If you are using a pinned buffer, you might want to vary its size to see if that has any effect. A large buffer may have negative impact on system performance. The CUDA driver allocates a reasonably small pinned buffer and moves the data in chunks if necessary for large transfers.

@tbenson Memory clock frequencies are the exact same on the laptop and the server. This is what is concerning, i would except the throughput to be in the same ballpark.

@njuffa These throughputs are measured on host-to-host copies both allocated with malloc(). Neither of the buffers are pinned. Eventhing is being run with numactl to set CPU and NUMA controller affinity. Both my laptop and the server have 1600MHz memory.

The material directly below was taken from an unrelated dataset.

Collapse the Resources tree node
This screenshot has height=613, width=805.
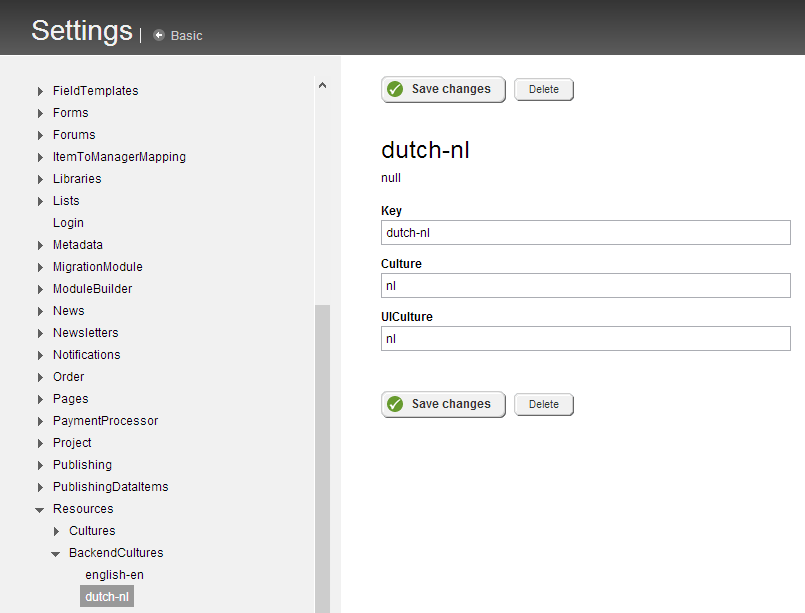[40, 509]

I am trying on a brand new server (1 month old) that has 1866MHz memory and i get the exact same results as the server with 1600MHz memory.

Edit: changed “Neither of the buffers are paged” to “Neither of the buffers are pinned”. Thanks njuffa :)

I assume you meant “neither buffer is pinned” as malloc() allocates regular pageable memory.

Four channels of DDR3-1886 memory should provide 59.7 GB/sec of theoretical bandwidth per socket, and I would expect copy throughput of around 24 GB/sec (= bandwidth of 48 GB/sec) if the memory subsystem is configured well.

In a recent case of unexpected system slowness observed with a remote server that was discussed in this forum it turned out the server had triggered some power or thermal limit that caused it to switch to a fail-safe mode with very low performance.

SBIOS settings (in particular as they pertain to system memory) are also worth examining, some have settings for “performance” vs “efficiency” modes for example. Since this appears to be a host-side issue, you may want to consider contacting the system vendor.

It would be nice if you oould inform us of the root cause once you have identified it.